Don Maycock...advising you to and through retirement!

Yard Sales and Investment Policy Statements

Yard Sales and Investment Policy Statements

We’re well into yard sale season. We’ve cleaned out the garage, closets and under the beds. As the saying goes “If you can’t use it, lose it!”

Maybe it’s time for a portfolio clean up as well. A good place to start is the Investment Policy Statement or IPS.

While a comprehensive financial plan looks at the big picture reviewing both your investments and insurance, the IPS concentrates on each specific investment goal. It’s much more than the results of a risk tolerance questionnaire; it’s your blueprint.

Your Investment Policy Statement is an important document that details your overall investment strategy. The process of creating the IPS establishes your investment objectives and constraints and details how these requirements are to be met. It provides a long-term plan and a basis for making decisions. The plan is not carved in stone – your situation will change over time. But without a clear direction your investment strategy may drift and be at odds with your requirements.

The IPS should discuss the following aspects:

· Your investment profile: Are you conservative, balanced or aggressive? What is your time horizon?

· Your level of investment risk: How would you act under various market situations?

· A recommended portfolio, which will help you, achieve your investment goals as well as key reasons why this portfolio is an ideal solution for you.

· Information on your recommended portfolio including its underlying fund holdings, the asset class weightings (cash, bonds or stocks) as well as the investment managers.

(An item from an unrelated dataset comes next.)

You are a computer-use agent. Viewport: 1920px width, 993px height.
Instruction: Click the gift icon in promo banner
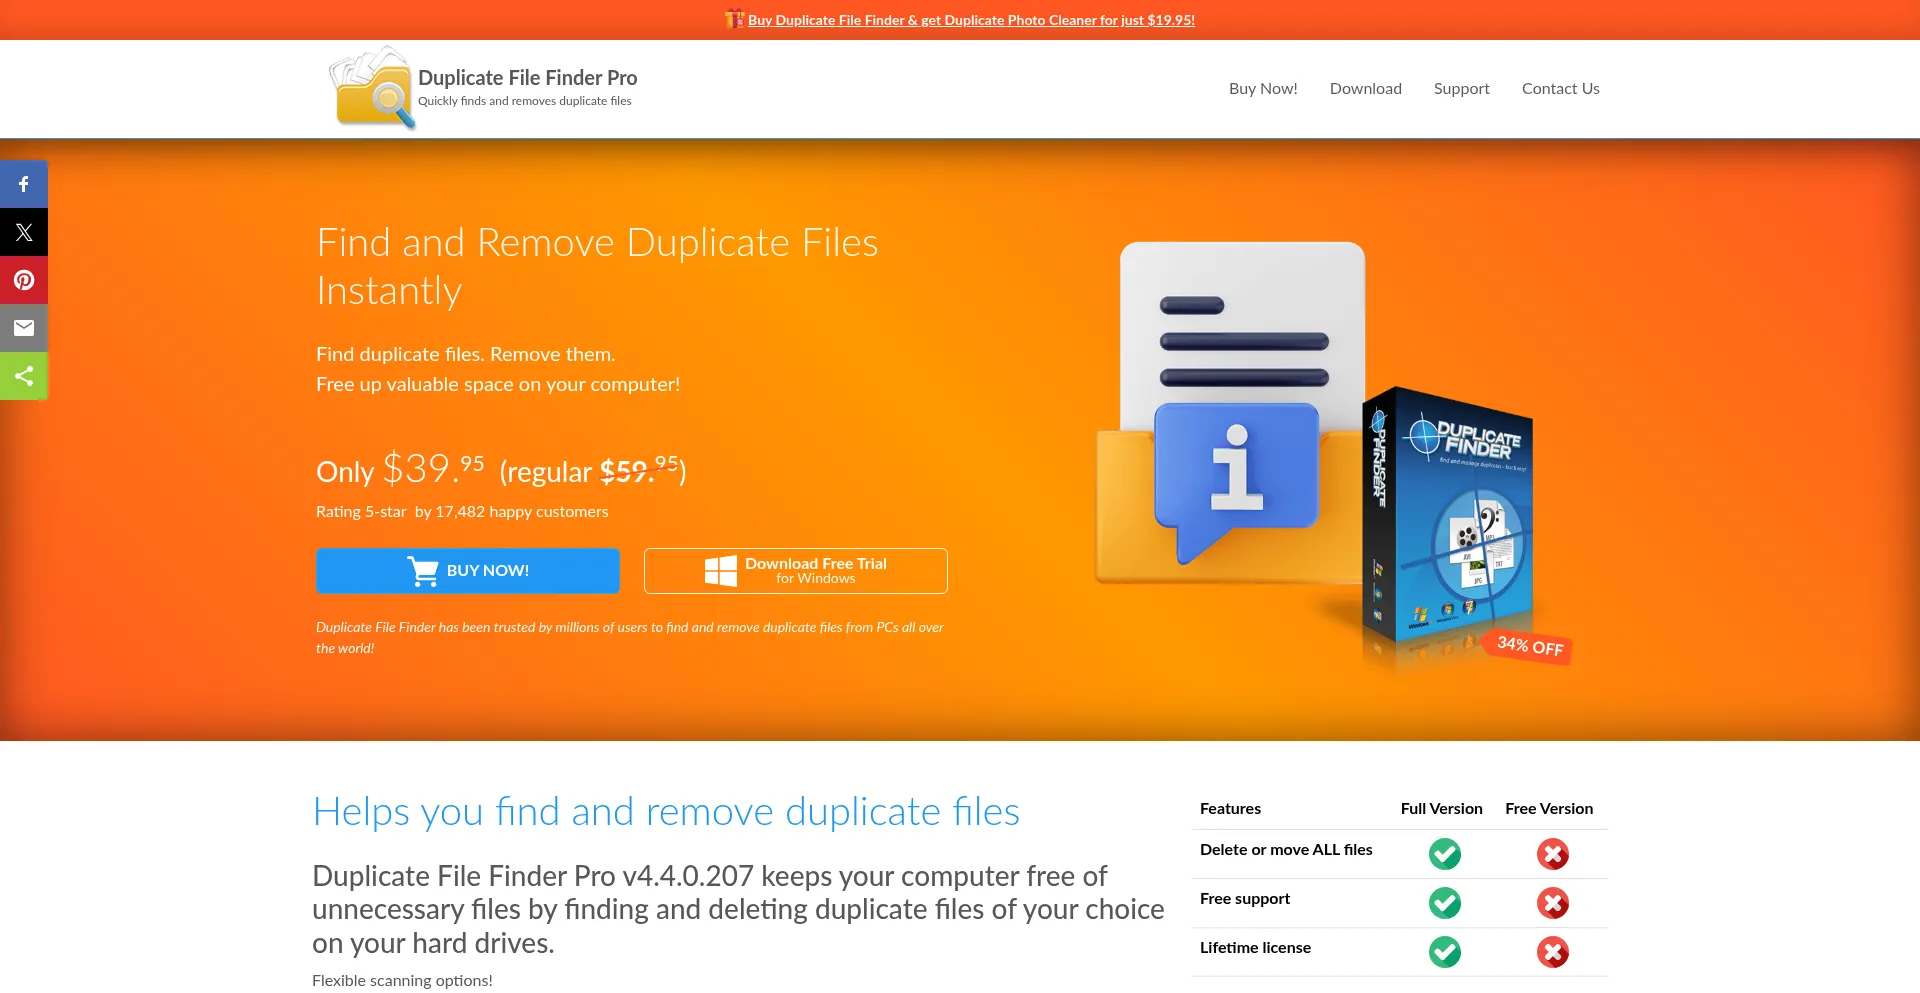[734, 19]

An example where an IPS could be used is when setting up an education plan for a child. A 4-year undergraduate program is estimated to cost over $100,000 in 18 years; so if you’re serious about really helping finance their education, starting a Registered Education Savings Plan, RESP is just the beginning. The IPS will document the plan details, goals and keep both the advisor and client focused on the plan. Regular reviews each year will show if you are on track or not and what changes need to be made.

Volatile markets can unnerve clients, but the IPS can help you stay focused on long-term objectives and prevent yourself from making rash decisions like dumping equities and piling into money-market funds. An Investment Policy Statement, IPS, just makes sense to me. What do you think?